The peptide bonds formed by D-amino acids are more resistant to proteases than those formed by L-amino acids. For example, the amino-terminal Tyr-D-Ala sequence of a peptide drug is not hydrolyzed by aminopeptidases, whereas the corresponding L-peptide is degraded rapidly. Peptides can be modified using D-amino acids to ensure that they are stable against proteolysis, yet retain the same binding properties as their original all-L counterparts. Studies were performed to assess the antigenic properties and enzymatic stability of several MUC2 peptides whose residues were replaced with D-amino acids in the flanking regions.

Racemase is an enzyme used by cholera bacteria to synthesize large amounts of D-methionine and D-leucine from their L-amino acid counterparts.
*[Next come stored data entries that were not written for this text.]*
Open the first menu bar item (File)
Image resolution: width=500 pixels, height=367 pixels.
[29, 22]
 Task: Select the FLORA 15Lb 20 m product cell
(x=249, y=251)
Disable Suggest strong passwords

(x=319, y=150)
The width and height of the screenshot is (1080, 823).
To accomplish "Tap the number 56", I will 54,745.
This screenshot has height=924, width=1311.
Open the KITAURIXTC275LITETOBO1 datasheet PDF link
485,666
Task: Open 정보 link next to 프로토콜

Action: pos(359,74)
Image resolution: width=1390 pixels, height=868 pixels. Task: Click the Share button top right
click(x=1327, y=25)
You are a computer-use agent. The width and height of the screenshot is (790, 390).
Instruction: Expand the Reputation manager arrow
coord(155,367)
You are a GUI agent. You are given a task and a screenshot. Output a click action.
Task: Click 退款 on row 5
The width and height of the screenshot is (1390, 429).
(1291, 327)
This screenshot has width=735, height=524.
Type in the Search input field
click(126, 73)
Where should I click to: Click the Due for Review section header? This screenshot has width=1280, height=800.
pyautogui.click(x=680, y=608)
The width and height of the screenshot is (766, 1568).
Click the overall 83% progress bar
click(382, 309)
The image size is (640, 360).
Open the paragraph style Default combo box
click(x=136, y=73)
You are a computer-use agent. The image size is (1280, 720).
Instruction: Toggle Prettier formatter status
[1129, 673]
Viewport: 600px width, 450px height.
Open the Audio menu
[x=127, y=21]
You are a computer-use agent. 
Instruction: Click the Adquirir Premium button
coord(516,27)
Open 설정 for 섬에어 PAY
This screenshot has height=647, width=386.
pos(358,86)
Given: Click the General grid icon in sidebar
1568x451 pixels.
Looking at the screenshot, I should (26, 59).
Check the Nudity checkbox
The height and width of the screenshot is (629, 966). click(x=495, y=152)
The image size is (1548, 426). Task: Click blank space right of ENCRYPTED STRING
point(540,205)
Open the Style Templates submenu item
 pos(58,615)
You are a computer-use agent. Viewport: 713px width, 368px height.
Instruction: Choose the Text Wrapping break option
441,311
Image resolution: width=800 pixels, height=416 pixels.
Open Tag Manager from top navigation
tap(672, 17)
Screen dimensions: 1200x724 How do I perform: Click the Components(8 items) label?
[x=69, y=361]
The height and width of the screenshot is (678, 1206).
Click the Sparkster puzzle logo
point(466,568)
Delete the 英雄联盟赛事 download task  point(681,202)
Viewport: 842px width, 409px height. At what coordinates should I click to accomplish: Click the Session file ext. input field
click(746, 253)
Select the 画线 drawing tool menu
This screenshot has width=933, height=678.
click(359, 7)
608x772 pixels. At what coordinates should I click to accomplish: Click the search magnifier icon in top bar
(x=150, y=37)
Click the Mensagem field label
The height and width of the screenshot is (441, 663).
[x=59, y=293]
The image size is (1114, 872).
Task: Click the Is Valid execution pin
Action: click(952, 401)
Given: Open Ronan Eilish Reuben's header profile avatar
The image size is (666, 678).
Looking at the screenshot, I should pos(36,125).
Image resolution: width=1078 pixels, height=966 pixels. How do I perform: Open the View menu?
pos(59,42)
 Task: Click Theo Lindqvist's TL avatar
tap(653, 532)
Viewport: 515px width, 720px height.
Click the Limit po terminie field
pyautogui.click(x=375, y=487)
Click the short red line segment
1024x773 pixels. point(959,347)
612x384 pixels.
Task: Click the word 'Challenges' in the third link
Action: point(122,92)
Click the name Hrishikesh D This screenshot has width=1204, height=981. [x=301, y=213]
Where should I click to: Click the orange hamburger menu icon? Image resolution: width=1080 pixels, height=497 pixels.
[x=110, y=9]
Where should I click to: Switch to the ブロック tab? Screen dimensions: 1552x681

These D-amino acids instruct cell wall-building proteins to reduce their production of peptidoglycans. The peptide isomerization reaction probably proceeds via deprotonation and reprotonation at the alpha-carbon. This reaction mechanism has been established for the racemases of several amino acids such as those of proline, aspartic acid, and glutamic acid, and two active-site cysteines are involved in this reaction. Racemases are located in the periplasmic space of a bacterium between the inner and outer membranes; it begins synthesizing D-amino acids once the cell stops growing.

Retro-inverso peptides are composed of D-amino acids that are assembled in the reverse order of their parental L-sequences. Retro-inverso peptides are obtained by replacing the normal L-amino acid residues with the corresponding D-amino acids and reversing the direction of the peptide backbone. Therefore, the original spatial orientation and the chirality of the side chains is unchanged. This results in a non-complementary side chain topochemistry between the analog and the parental L-peptide.